Econometrics, Statistics and Empirical Economics

S411 Advanced Time Series Analysis

Lecturer PD Dr. Thomas Dimpfl
Dr. Jantje Sönksen
Profiles First year Master
Prerequisites Bachelor level exposure to Econometrics/Time Series Analysis
Language English
Time and Place Monday 08:10-09:50, HS23 (Kupferbau)
Tuesday 10:10-11:50, HS24 (Kupferbau)
Practical class

Group 1: Monday 10-12, PC-lab

Group 2: Monday 12-14, PC-lab

Exam written exam and assignments
Credit Points 9 ECTS
Start of the lecture 14-10-2019

Literature

Hamilton J.: Time Series Analysis, Princeton University Press, 1994

Content

Rigorous treatment of state-of-the art univariate and multivariate time series methods used in economics and finance. Thorough treatment of autoregressive moving average (ARMA) models.
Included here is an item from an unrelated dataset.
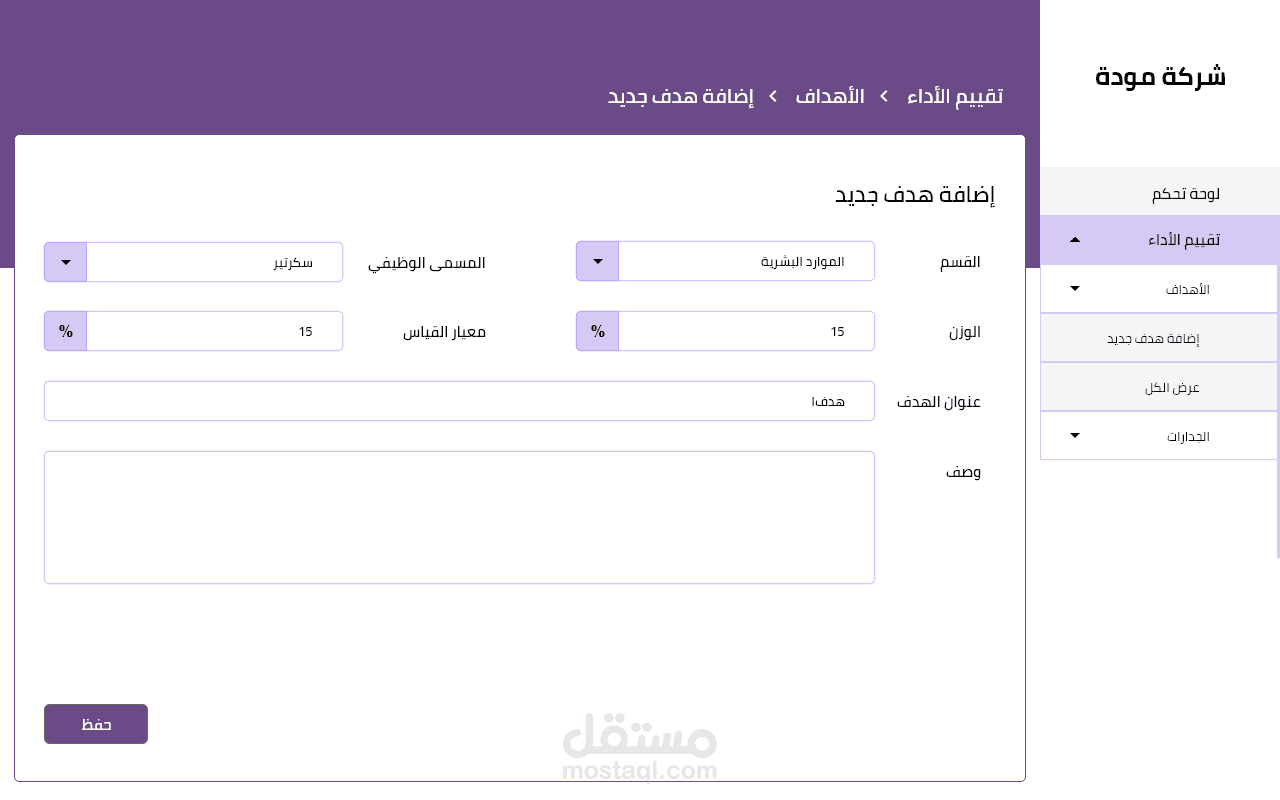Screen dimensions: 1280x800
Task: Collapse the الأهداف submenu in the sidebar
Action: 1075,288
Forecasting. Regression analysis with stationary time series. Non-stationary processes. Structural Vector-Autoregressive Models and Cointegration. Equilibrium Correction models. Johansen methodology. Applications of time series methods in macroeconomics and finance. Modeling conditional heteroskedasticity in financial time series. Newer developments. Applications use Matlab in practical class in PC lab.

Practical class

Detailed information on the practical class will be give in the first lecture. There will be no practical class in the first week of the winter term.